= Edwin Sexton =

Kansas state legislator

Edwin T. Sexton Jr. (c. 1923 – September 16, 1983) was a state legislator in Kansas. A Republican, he was appointed to fill an unexpired term. He was a newspaper editor in Wichita, Kansas.

Sexton was born in Wichita, Kansas, served in the United States Army, and studied at the University of Wichita and University of Chicago. He served in the Kansas Senate from 1964 to 1966. He was appointed to the Kansas Senate by Kansas governor John Anderson Jr. after William C. Farmer resigned. He had been a field representative for congressman Garner E. Shriver.

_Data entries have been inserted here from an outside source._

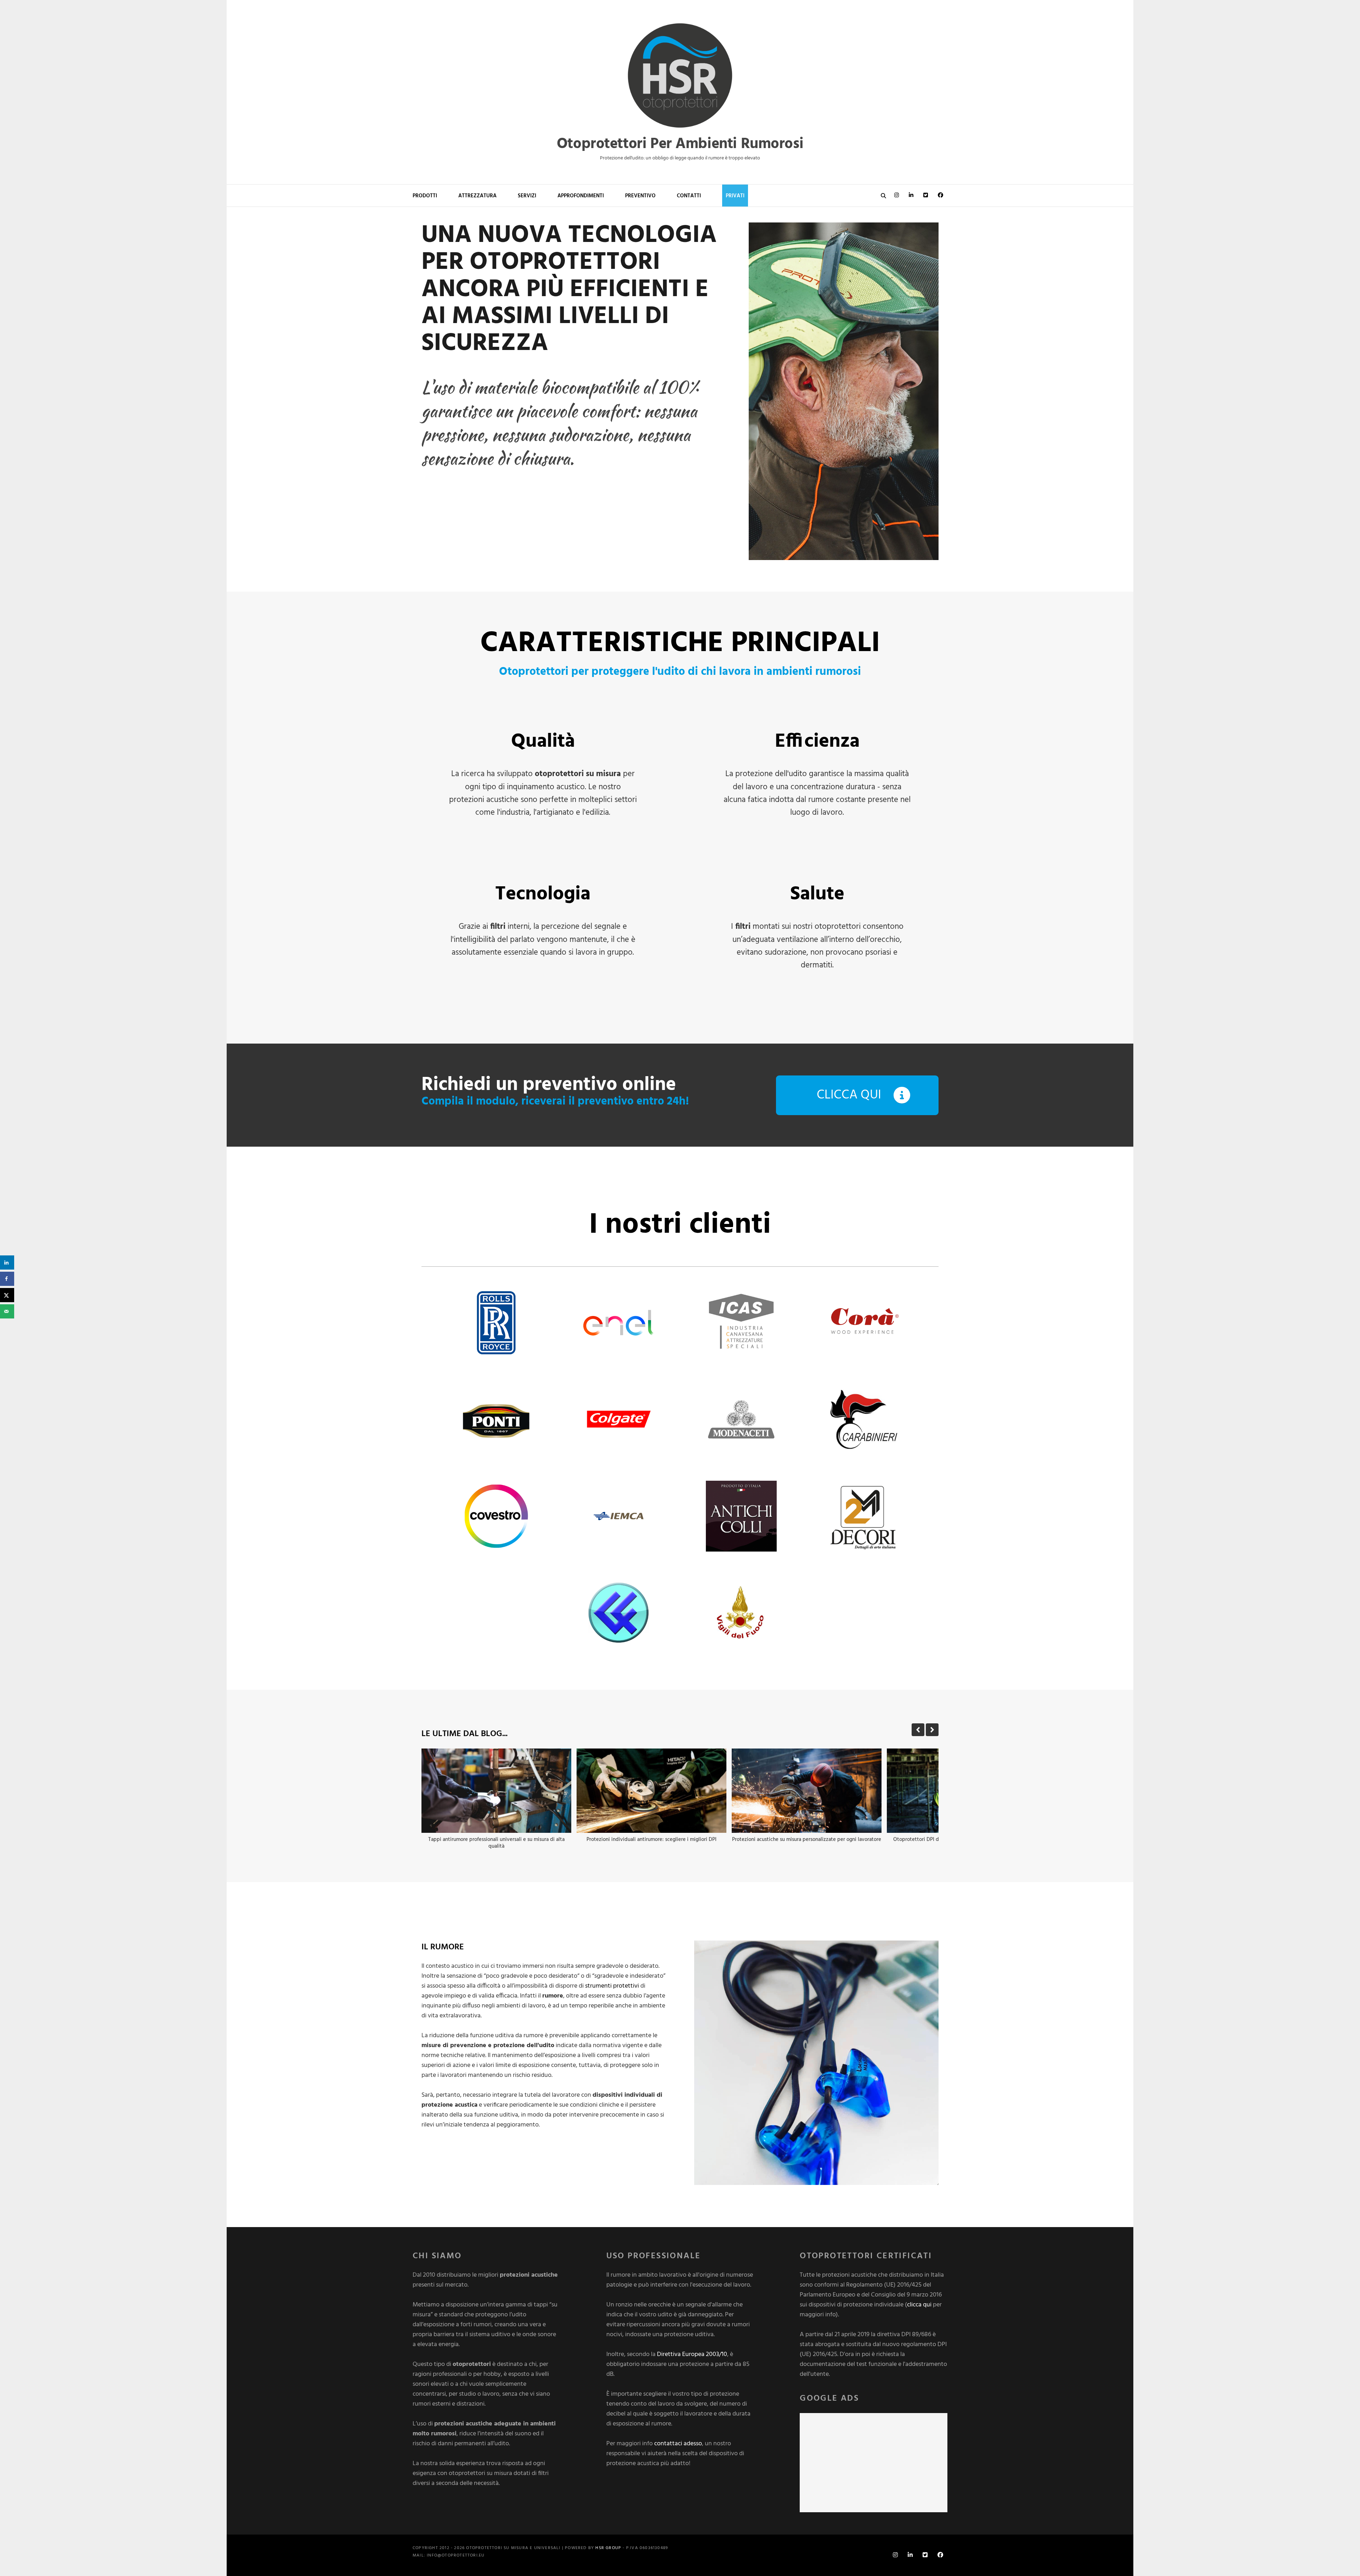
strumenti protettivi (612, 1986)
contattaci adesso (678, 2444)
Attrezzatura (477, 196)
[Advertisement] (873, 2462)
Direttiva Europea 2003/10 (692, 2354)
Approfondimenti (580, 196)
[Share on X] (7, 1295)
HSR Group (608, 2548)
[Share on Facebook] (7, 1279)
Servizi (527, 196)
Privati (735, 196)
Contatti (689, 196)
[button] (932, 1729)
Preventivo (640, 196)
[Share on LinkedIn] (7, 1262)
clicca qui (919, 2305)
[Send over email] (7, 1311)
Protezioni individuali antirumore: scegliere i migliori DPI (651, 1839)
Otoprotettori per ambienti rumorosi (680, 144)
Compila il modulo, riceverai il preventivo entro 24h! (555, 1101)
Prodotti (425, 196)
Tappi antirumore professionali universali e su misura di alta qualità (496, 1843)
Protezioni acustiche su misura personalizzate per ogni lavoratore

After stepping down from the Kansas Senate, Sexton moved to Silver Spring, Maryland, and became a member of the Republican National Committee in 1966, and also directed the black political division and served as deputy assistant to the RNC chair. Between 1973 and 1977, Sexton worked for the United States Department of Commerce as deputy director of the minority business division. He was also active in the Black Republican Council and the NAACP. In the 1970s, Sexton founded Sexton and Associates, a financial and management consulting firm, and was the company's president until his death.

Sexton married Dorothy Hellen, with whom he had two daughters. At the time of his death from a heart attack on September 16, 1983, Sexton was traveling between Washington, D.C., and Kansas on a Republic Airlines flight, which made an emergency stop at the Nashville International Airport on his behalf.